The affinity propagation analysis and silhouette scores are a novel approach to analyzing a large dataset of SNP genotypes from large numbers of individuals. Using coloring of genotypes has made interacting with the dataset much more intuitive and led to some interesting discoveries. In addition, these methods can be used in some circumstances as a quick means to identify potential paternal parents of hybrids. The key is to look for impossible genotypes between the potential paternal parent and the hybrid. In the case where the hybrids are found in the same group as a potential paternal parent, simply hiding the rows that are not hybrids or the potential parent allows a quick visual scan through the markers to identify hybrids that have one or no impossible genotypes. Such identification of potential paternal parents is of importance to gain outcrossed material for breeding programs as it may identify cultivars that are particularly likely to outcross. With the current dataset, genotyping of progeny from maternal trees at the seedling stage and regeneration of the affinity groups can be used to rapidly identify specific paternal parents of hybrids and to select them for phenotypic evaluation.

Summary and conclusions

The generation of a large SNP genotype database of diverse germplasm individuals ranging from genera to half-sib hybrids provides a widely useful tool that avocado breeders and researchers worldwide can use as it is based on unambiguous sequence data that can be generated by any platform. Coupled with the novel grouping method of affinity propagation and the scoring of the quality of membership in a group by the silhouette analysis, we have shown that the genotyping data can be used successfully to estimate germplasm genetic diversity and mislabeling across the entire range of individuals. In addition, using a simple color coding of the genotypes, we have shown that identification of self-pollinated or outcrossed hybrids, estimation of self-compatibility for maternal parents, and identification of likely paternal parents for hybrids of known maternal parents can be done by visual inspection.
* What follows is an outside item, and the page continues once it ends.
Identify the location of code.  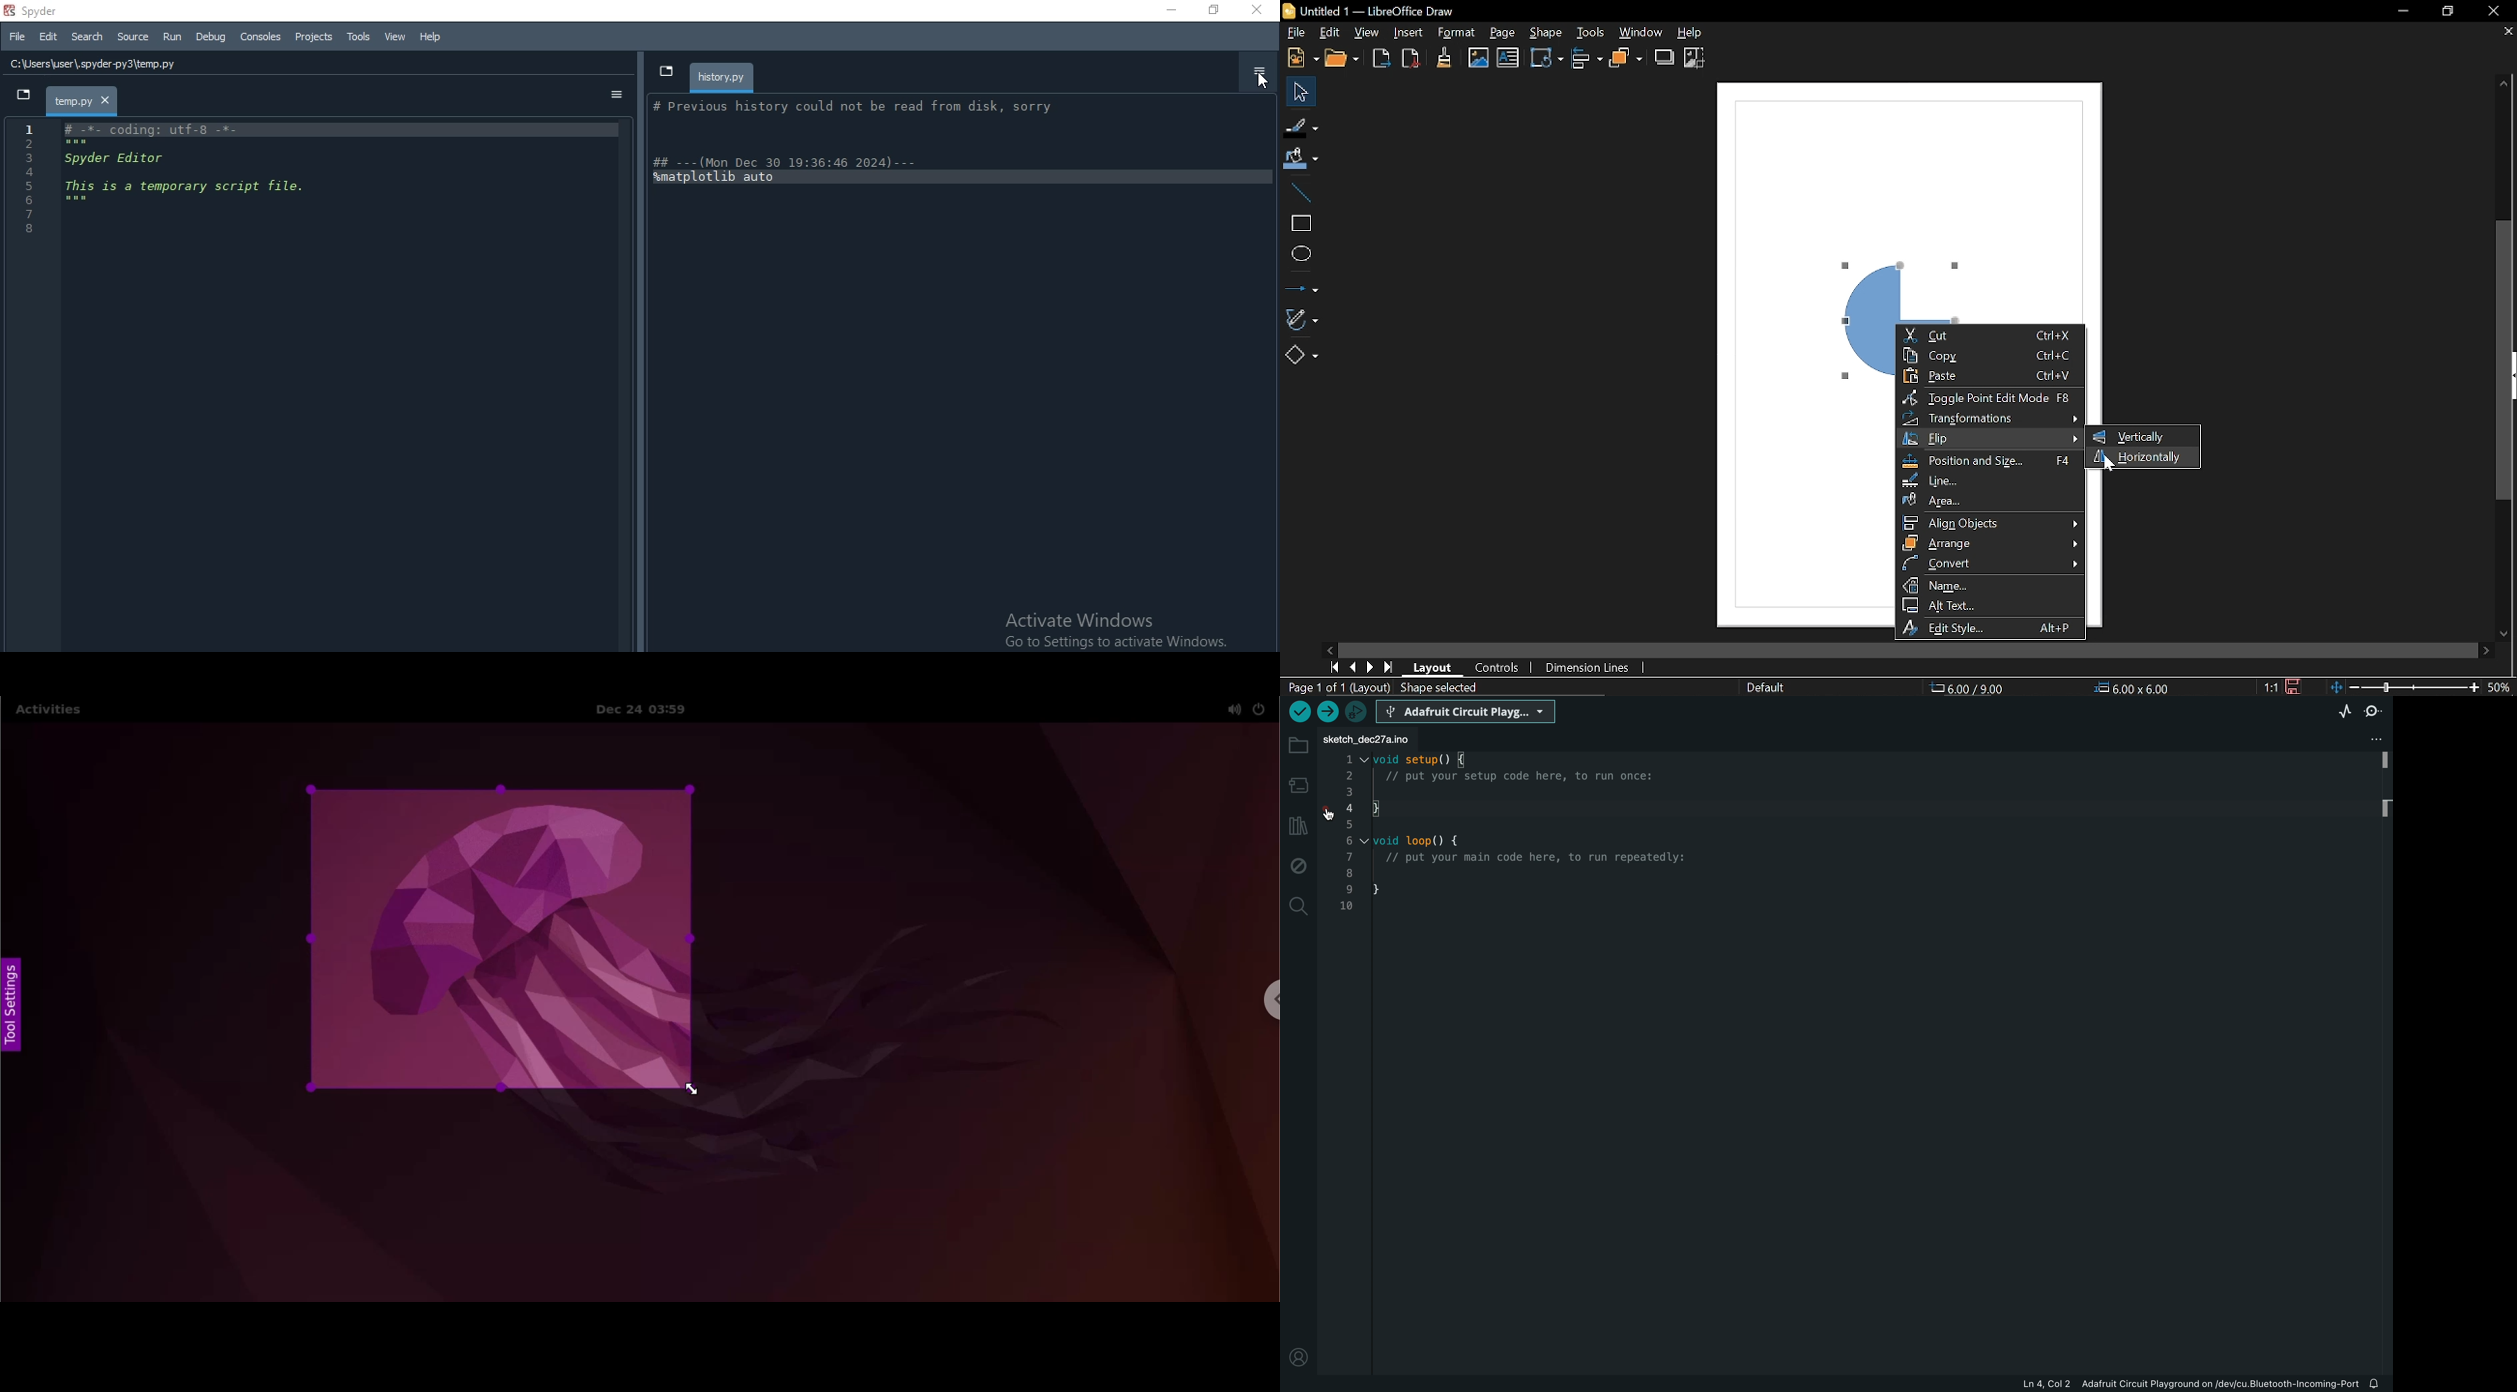
(1522, 844).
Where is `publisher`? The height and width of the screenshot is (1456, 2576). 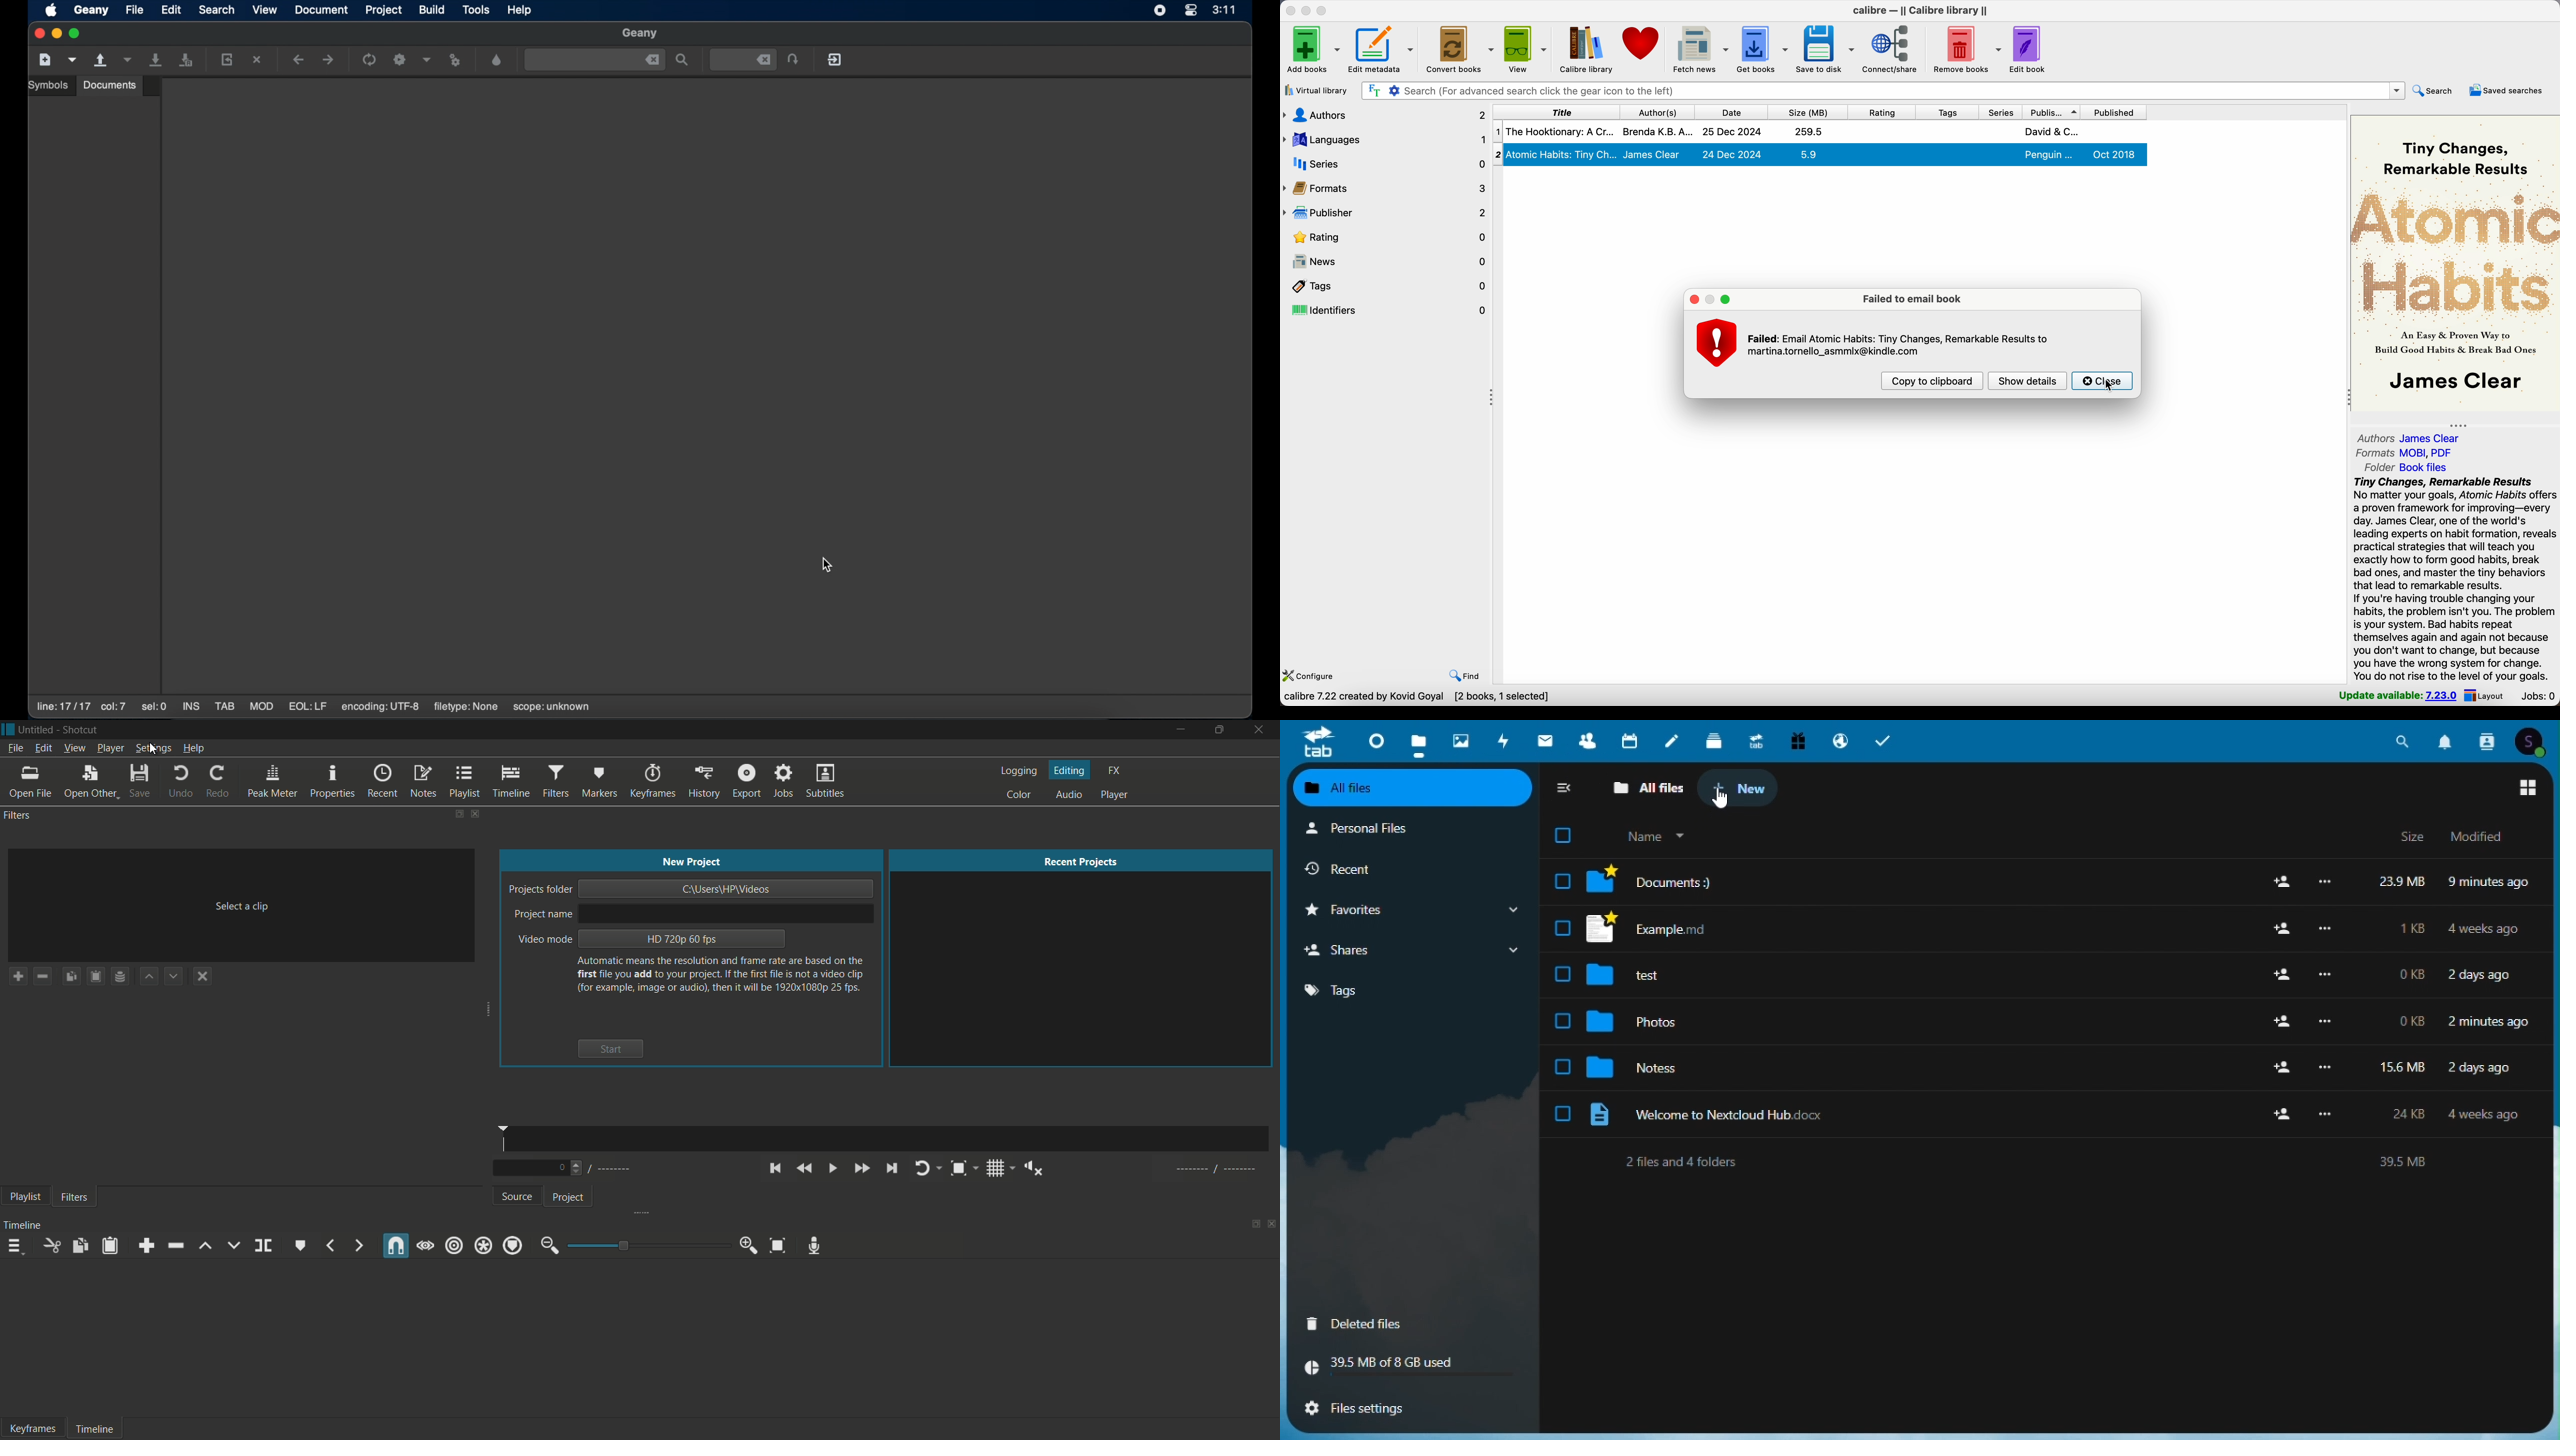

The selected 384 markers were sufficient to obtain an accurate genotyping of the material, identify offtypes and mislabeling in the collections, and provide genetic evidence to distinguish landraces and distinct individuals both within P. americana and for other Persea spp. This work creates a foundational database for breeding and germplasm curation in avocado that is extensible as new individual genotypes are added to the dataset. Subsequent submissions to the database will require construction of a new similarity matrix, affinity propagation analysis, and the assignment of silhouette scores. Increasing the size of the dataset, either with known or anonymous samples, increases the utility of the tool without altering its previous effectiveness or contradicting previous results.